Актер, управляющий этим кукольным вертепом, — или же игрок, у которого на руках карты, легко рушащие любую комбинацию с королем, дамой и валетом, — носит в романе знаковое имя. Он, иллюзионист и фокусник, притворившийся серым старичком в домашних сапогах на пряжках, зовется Менетекелфарес, словно бы этого берлинского обывателя можно было увидеть за пиршеством у Валтасара, когда три слова, означающих «сочтено, взвешено, разделено», огненными буквами выступили на стене. К старичку, кстати, Франц перебрался прямиком из номера привокзальной гостиницы, где жил и тот изобретатель ходячих манекенов, который особенно гордился их эластичностью, их «стилизованной одухотворенностью». Не из его ли мастерской явился в мир и сам Валет, то и дело заставляющий вспоминать Гофмана, будто бы не прочитанного Сириным, но отчего-то все время у него отзывающегося (особенно Гофман, написавший новеллу «Песочный человек», где герой влюбляется в красивую куклу, теряет рассудок, когда Олимпия не преображается в человека, и накладывает на себя руки). Или, может быть, права изобретения принадлежат все-таки старичку-хозяину, который беззвучно шлепает по коридору, пока Валет и Дама обсуждают после утех детали своего плана, заключающегося в убийстве Короля ради последующего безоблачного счастья? Может быть, это он, знающий, что все на свете лишь игра воображения, их всех и выдумал: Франца, и его подругу, и громкоголосого господина, который как-то явился проведать Валета, страшно перепугав Даму, не вовремя вздумавшую облачиться в ночные туфельки, припасенные возлюбленным для сладостных минут.
Эффект сиринского повествования возникает на размытой, ускользающей грани, где сходятся, друг в друга перетекая, живое, но родственное автомату, и механическое, но притворившееся живым. Карточная игра, когда не выигрывает никто, однако ставка, сделанная Дамой, совершенно точно оказывается битой, — собственно, самая пригодная метафора для описания пертурбаций, происходящих в семействе Драйеров вслед за тем, как вывезенный из провинции подслеповатый племянник появляется в Берлине. Мысль о физическом устранении Короля возникает у давно им тяготившейся Дамы после автомобильной аварии, в которой пострадал шофер (а мог бы попасть в морг сам хозяин). Не предчувствуя печальной для нее развязки, Марта принимается строить планы прекрасного будущего: магазин работает, денежки прибывают, и уже не придется слушать по ночам храп заросшего рыжей шерстью супруга (а изредка, по долгу службы, делить с ним ложе, сдерживая отвращение). Вот сел бы он в тот день рядом с водителем… А случается, дохнут от инфлюэнцы, да и «мало ли что вообще бывает: болезни, скажем. Может быть, у него порок сердца?»

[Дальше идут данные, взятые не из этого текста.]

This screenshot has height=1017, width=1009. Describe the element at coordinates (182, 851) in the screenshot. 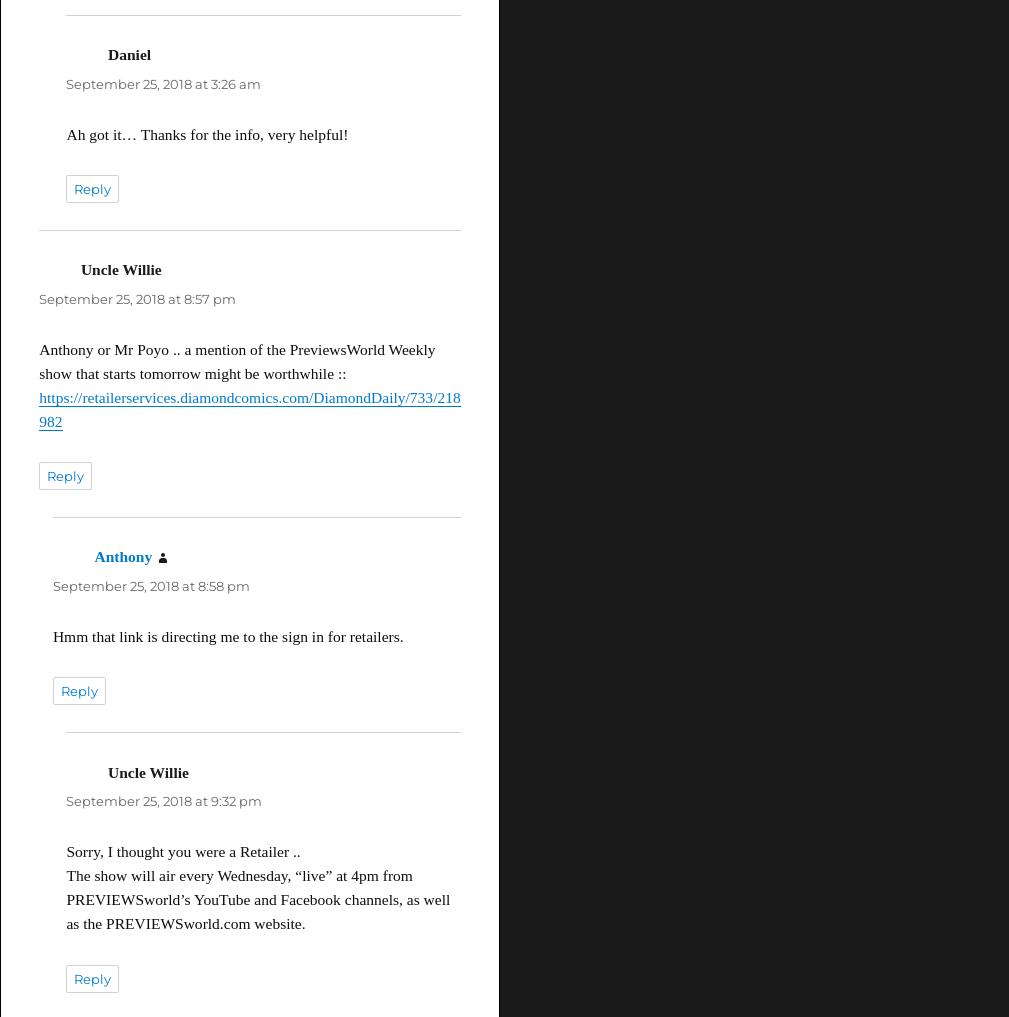

I see `'Sorry, I thought you were a Retailer ..'` at that location.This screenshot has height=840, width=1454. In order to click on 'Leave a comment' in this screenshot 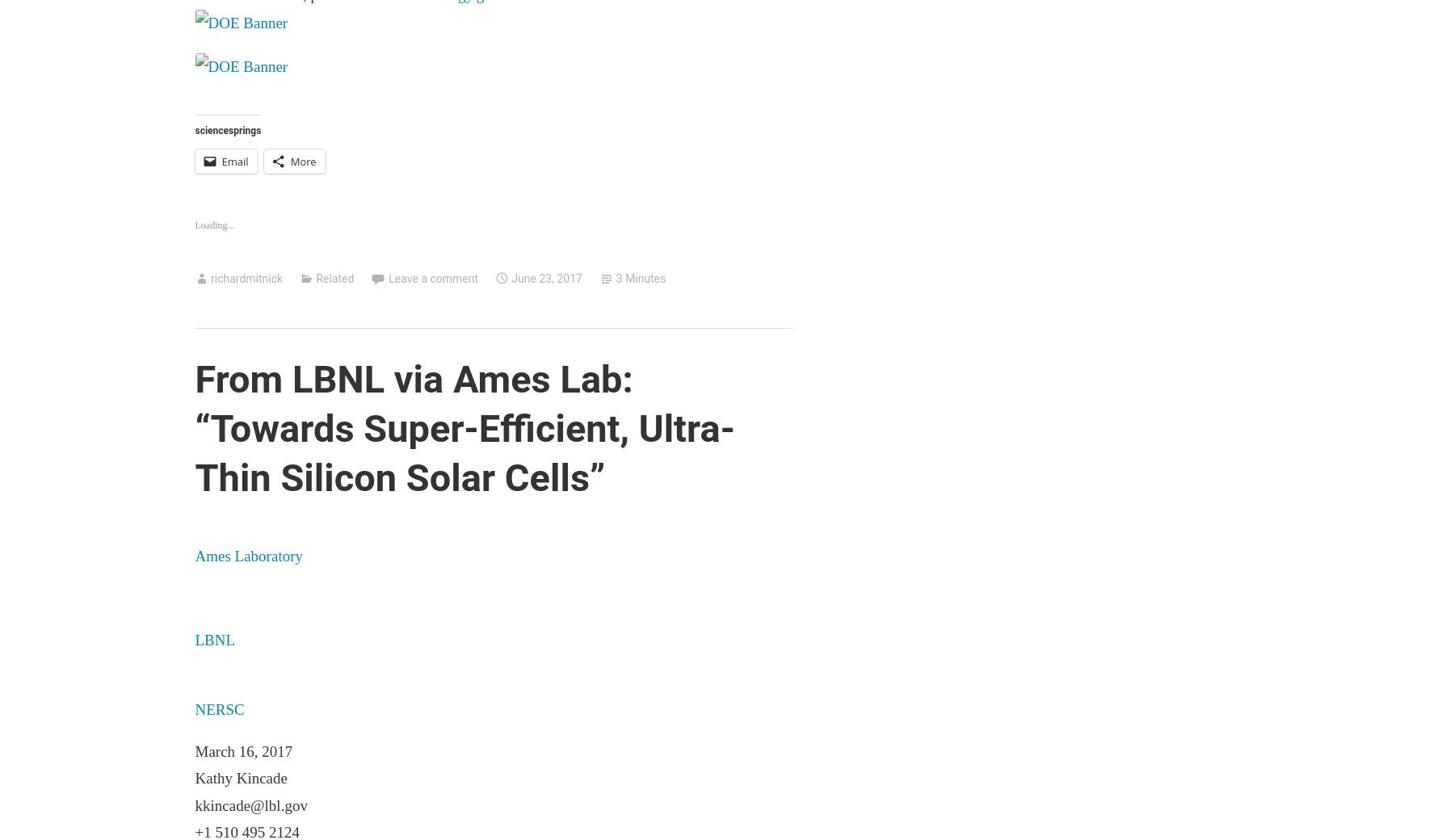, I will do `click(432, 277)`.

Такое чувство, словно она просто раскладывает пасьянс, что-то наподобие «Могилы Наполеона», популярной в те годы у любительниц коротать вечерок с колодой, где и двойки, и тройки. Даме не дано знать, что предназначенная для Наполеона, для Короля могила — влажная, морская могила, как они с Валетом решили перед последней сдачей, перенеся заключительный тур на балтийское побережье. — ждет именно ее, подхватившую летальное воспаление легких в ту лодочную прогулку, когда не умеющий плавать Драйер должен был пойти прямиком на дно, как только в нужном месте, подальше от берега вдруг одновременно встанут, накренив борт, оба гребца. Все бы так и вышло — преферанс непременно получается у твердо выучивших правила, по которым следует раскладывать карты, — однако ею сделан один неверный ход, после которого комбинация погублена непоправимо. И никого при этом не жаль: ни Марту, преспокойно обдумавшую убийство и отсрочившую его только из расчета получить по завещанию еще сто тысяч за манекены, которые Драйер поехал продавать в Берлин, ни Драйера, читающего газету на балконе номера, где только что умерла его жена. Ни Франца, уже примерившегося ущипнуть пышнотелую горничную, но решающего повременить до завтра.